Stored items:
*****

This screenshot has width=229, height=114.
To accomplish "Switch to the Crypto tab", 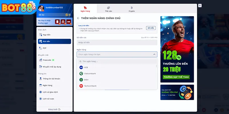I will 131,9.
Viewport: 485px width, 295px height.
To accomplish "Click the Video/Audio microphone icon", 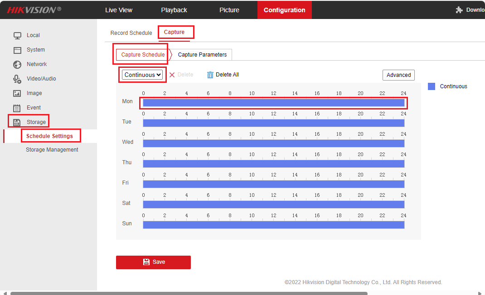I will coord(17,79).
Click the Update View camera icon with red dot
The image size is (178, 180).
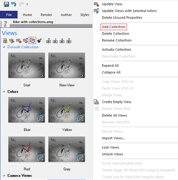click(x=19, y=41)
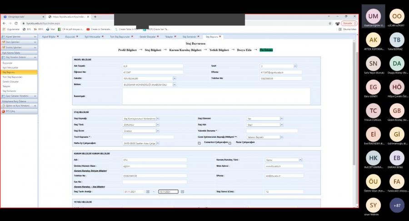Viewport: 409px width, 221px height.
Task: Close the Duyurular tab with its X
Action: point(77,36)
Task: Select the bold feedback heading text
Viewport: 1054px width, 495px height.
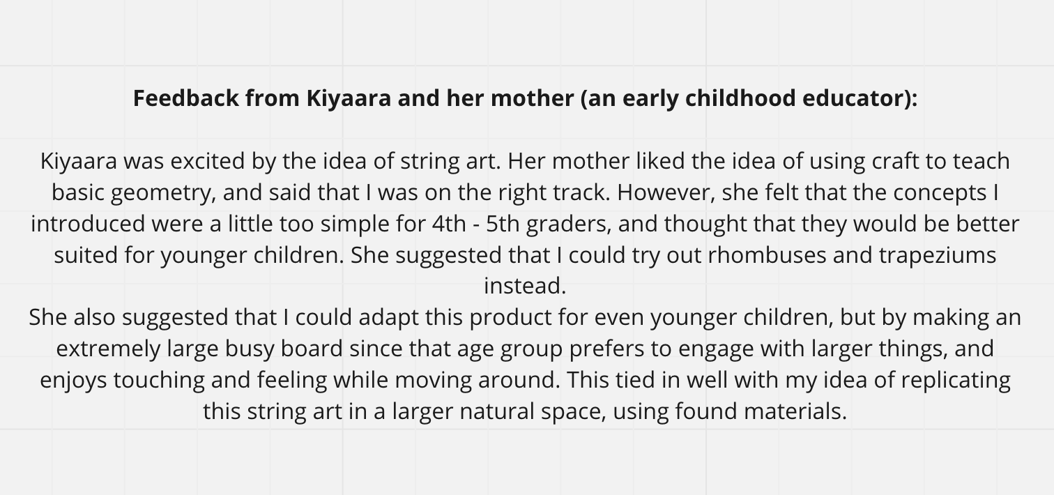Action: point(525,98)
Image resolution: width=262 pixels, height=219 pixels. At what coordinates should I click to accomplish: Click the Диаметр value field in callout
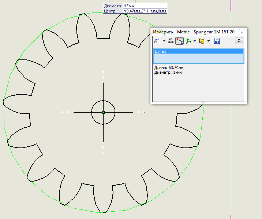click(x=145, y=6)
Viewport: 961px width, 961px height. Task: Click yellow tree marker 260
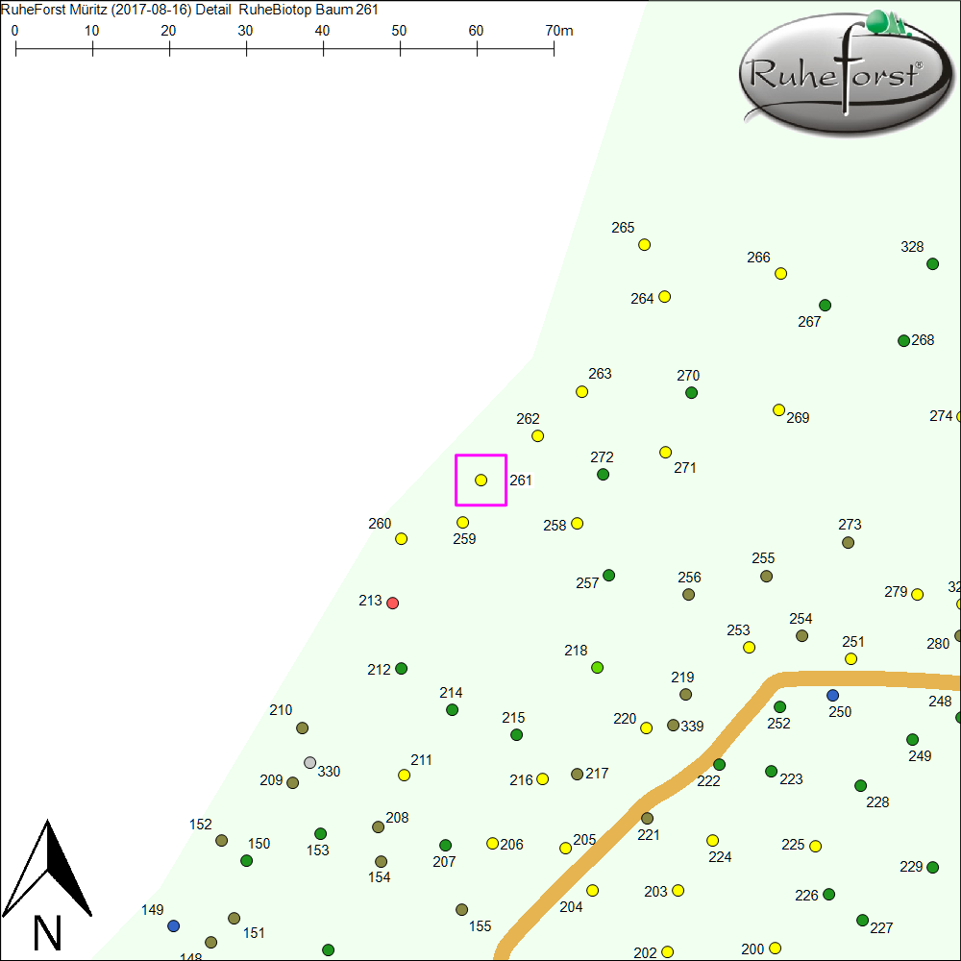tap(402, 538)
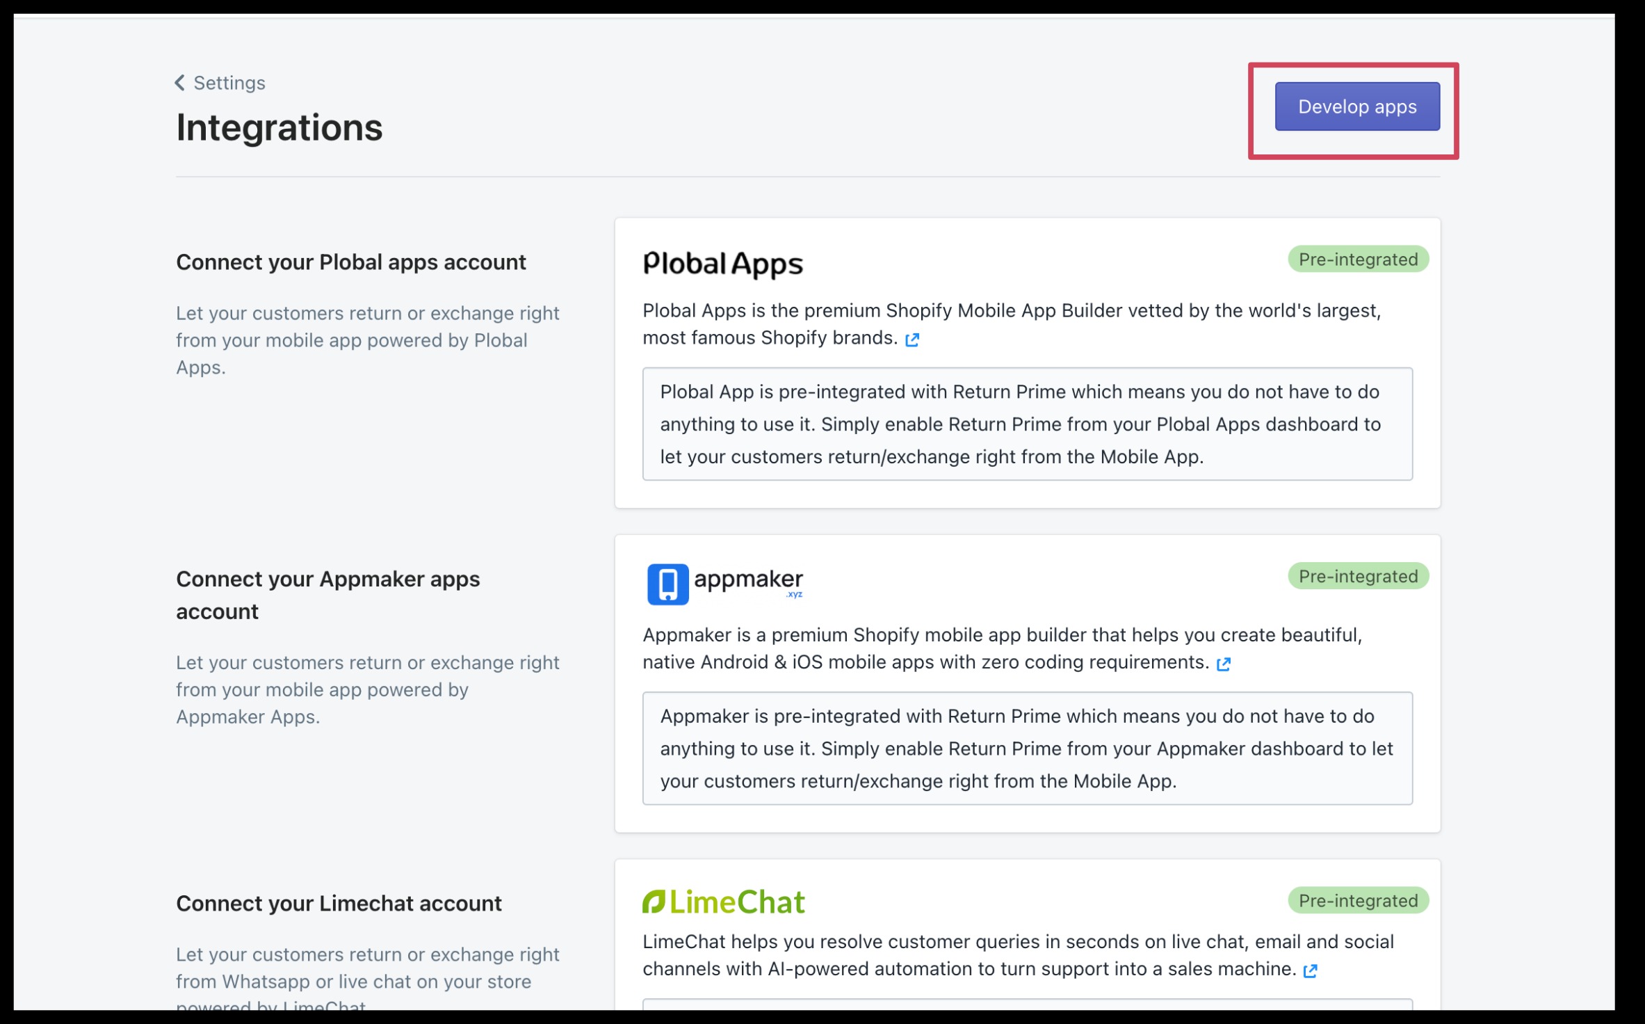Click Pre-integrated badge on Appmaker card

click(x=1357, y=576)
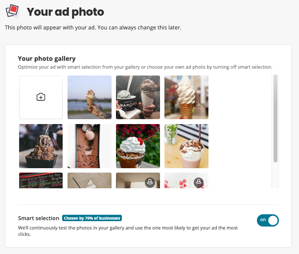This screenshot has width=299, height=254.
Task: Select the ice cream cone by lake photo
Action: 90,97
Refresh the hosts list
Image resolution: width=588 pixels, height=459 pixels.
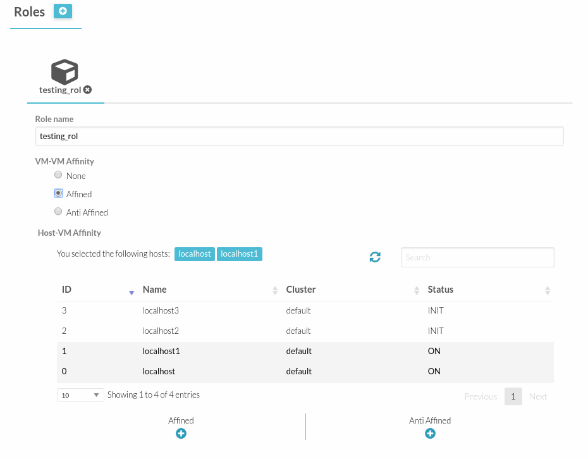[375, 257]
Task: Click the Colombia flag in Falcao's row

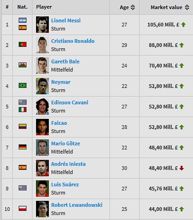Action: [22, 126]
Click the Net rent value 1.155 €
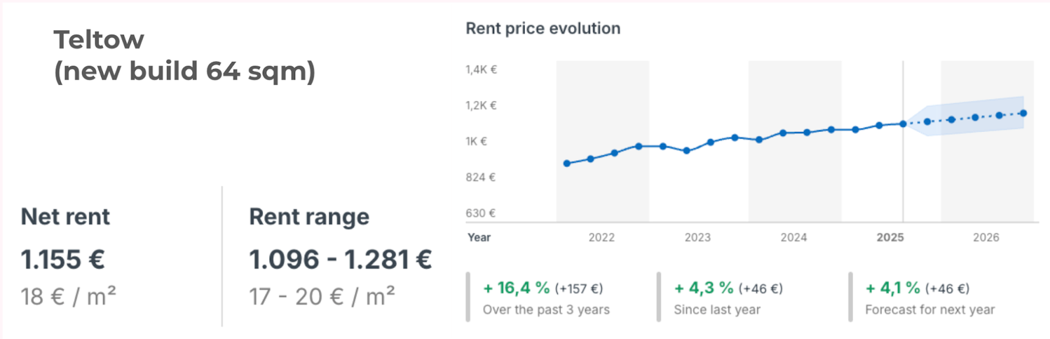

*****

WORK TO BE COMPLETED: Pictures don't belong in the copy. Retype exactly the lines from the one with "Viewport: 961px width, 961px" through the last line of the records.

TASK RESPONSE:
Viewport: 961px width, 961px height. Task: Click yellow tree marker 260
tap(402, 538)
Click Pre-integrated badge on Appmaker card

click(x=1357, y=576)
This screenshot has width=299, height=254.
Task: Select the ice cream cone by lake photo
Action: 90,97
Refresh the hosts list
Image resolution: width=588 pixels, height=459 pixels.
[375, 257]
Task: Click the Colombia flag in Falcao's row

Action: [22, 126]
Click the Net rent value 1.155 €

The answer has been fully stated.